According to the Wall Street Journal, lomustine was sold by Bristol-Myers Squib for years under the brand name CeeNU at a price of about $50 a capsule for the highest dose. The drugmaker sold lomustine in 2013 to a little-known Miami startup called NextSource, which proceeded to hike lomustine’s price nine times since. It now charges about $768 per pill for the medication. 

According to an analysis done for the Journal by Truveen Health Analytics and Elsevier, NextSource this year raised prices for the drug, which it rebranded as Gleostine, by 12 percent in November following a 20 percent increase in August.

NextSource CEO Robert DiCrisci, told the Journal that the company sets its prices based on the costs it incurred in developing the medication and the benefits it provides patients. Like other drugmakers, the company provides discounts and financial assistance to those who can’t afford its cost. A spokesperson for NextSource didn’t respond to an email requesting comment for this story.

Henry S. Friedman, a professor of neurosurgery at Duke University School of Medicine, accused NextSource of “price-gouging” in an interview with the Journal, adding: “People are not going to be able to afford it, or they’re going to pay a lot of money and have financial liability.”

According to the Journal, the U.S. Food and Drug Adminstration is offering to expedite the regulatory review process for more than 300 drugs like lomustine that lack generic competitors although their patents have expired, part of the Trump administration’s overall effort to lower pharmaceutical prices. Whether there is enough demand for a niche product like lomustine is hard to say, however.

Soaring prices for cancer drugs are a concern for both patients and doctors because financial pressures can lead to delays in seeking treatment that can easily surpass six figures per year. A study published earlier this year in the Journal of Clinical Oncology found prices for 24 patented injectible Medicare Part B drugs rose an average of 18 percent annually over the past eight years on an inflation-adjusted basis. Prices continued to rise even when generic versions of the drug became available. 

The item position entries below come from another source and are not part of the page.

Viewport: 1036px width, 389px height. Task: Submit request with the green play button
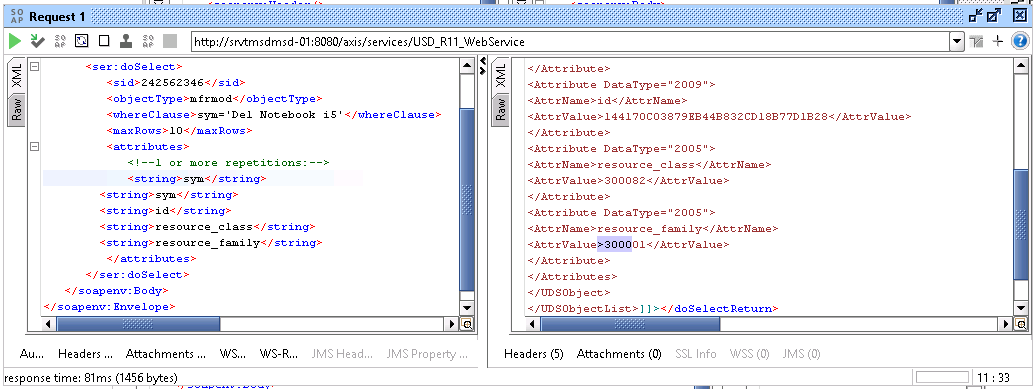[15, 42]
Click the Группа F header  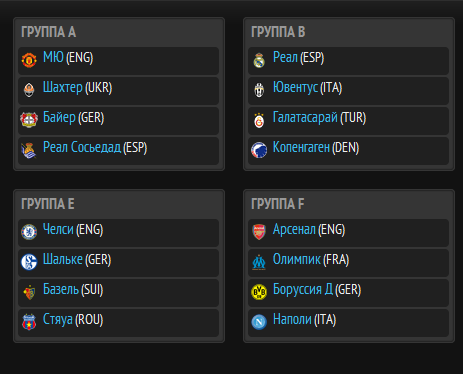click(x=278, y=204)
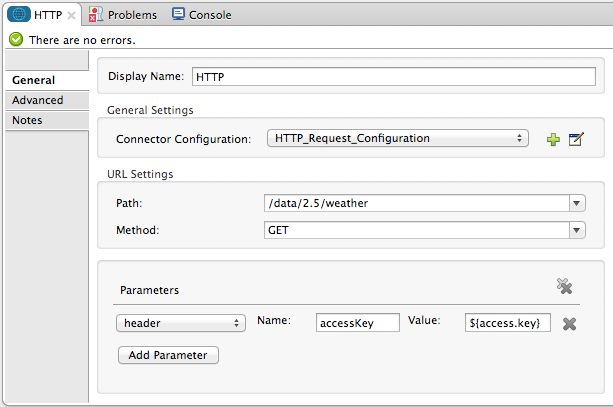Viewport: 613px width, 407px height.
Task: Delete the accessKey parameter row
Action: [x=569, y=323]
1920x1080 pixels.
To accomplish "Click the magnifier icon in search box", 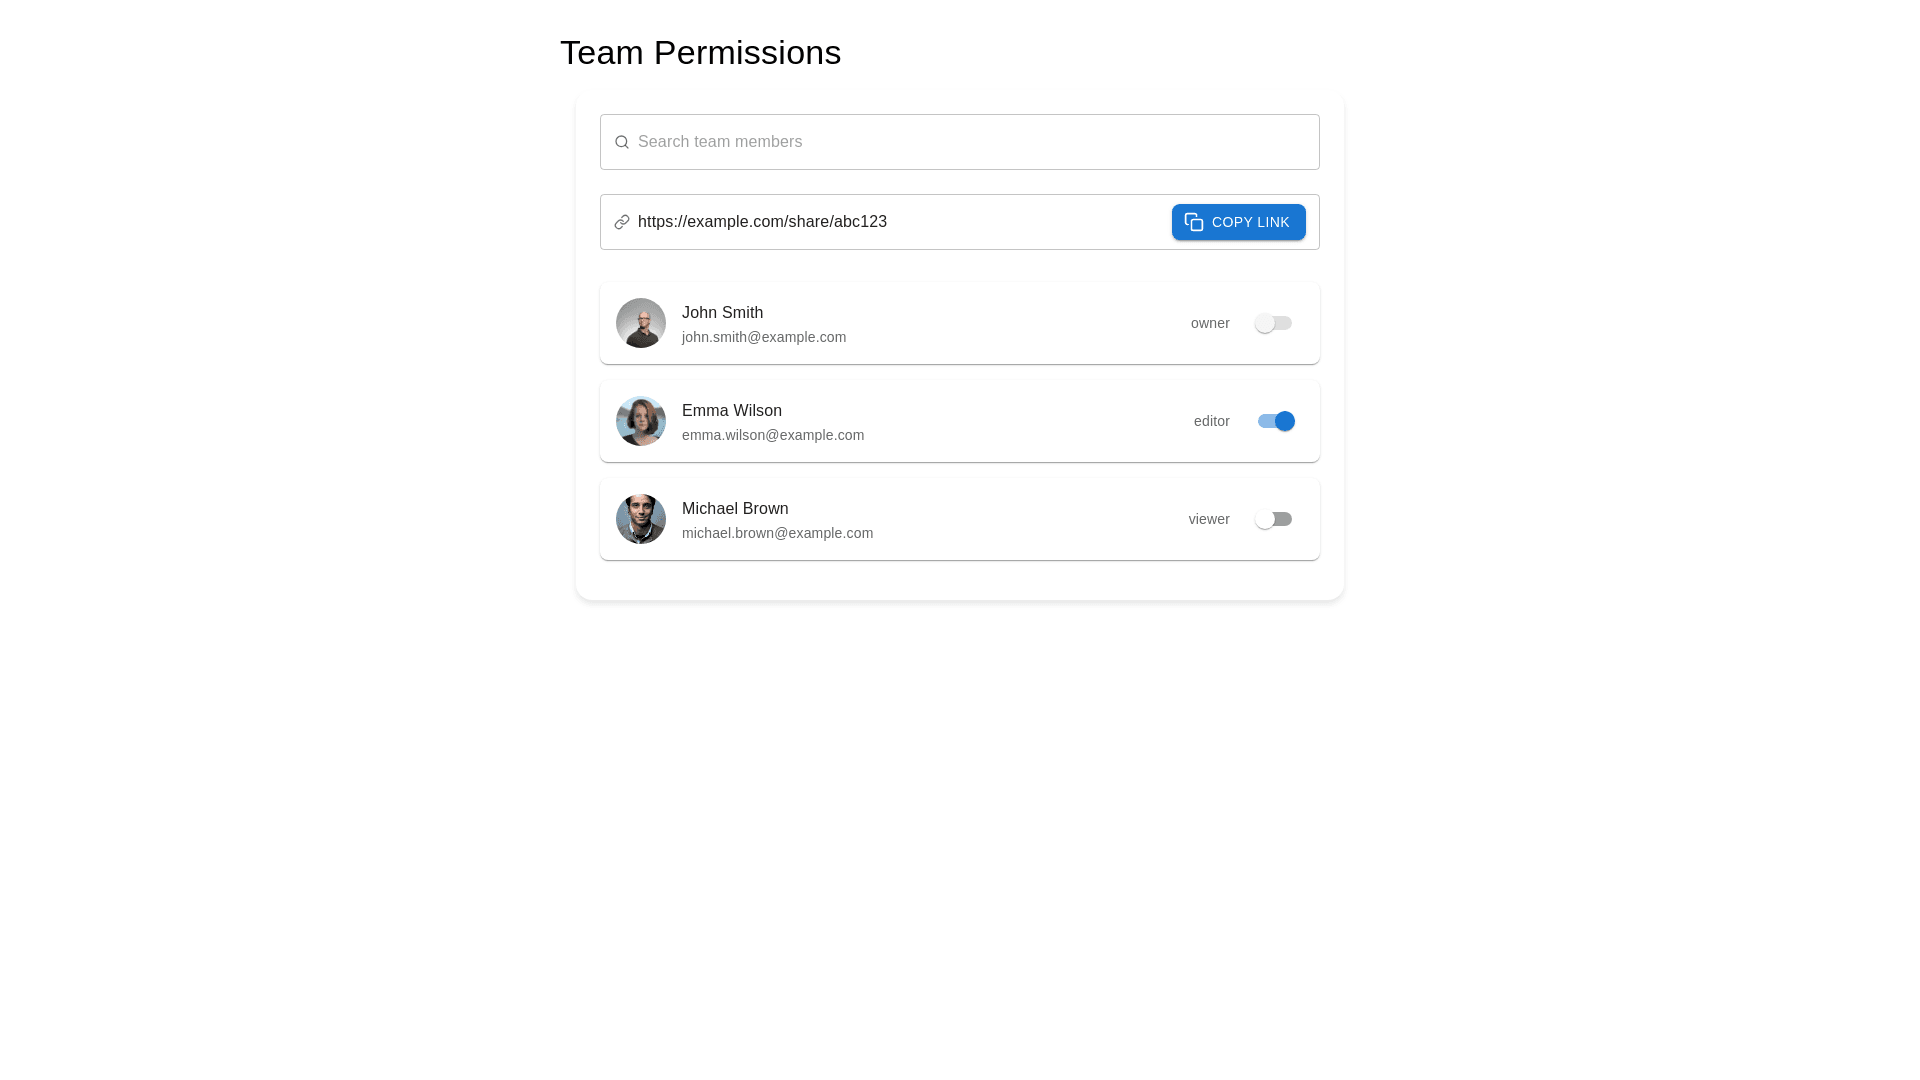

Patients with cancer are among the most likely to feel the pain of recent drug price hikes. Novartis (NVS), the Swiss drugmaker, is charging $475,000 per patient for its Kymriah treatment for certain types of blood cancers. Another blood cancer medication developed by Gilead Sciences (GILD) called Yescarta costs $373,000. (According to Bloomberg News, patients have experienced delays in getting the breakthrough treatment because of payment delays by both private insurers and Medicare and Medicaid.) The brain tumor treatment called Alecensa is priced at nearly $160,000 a year.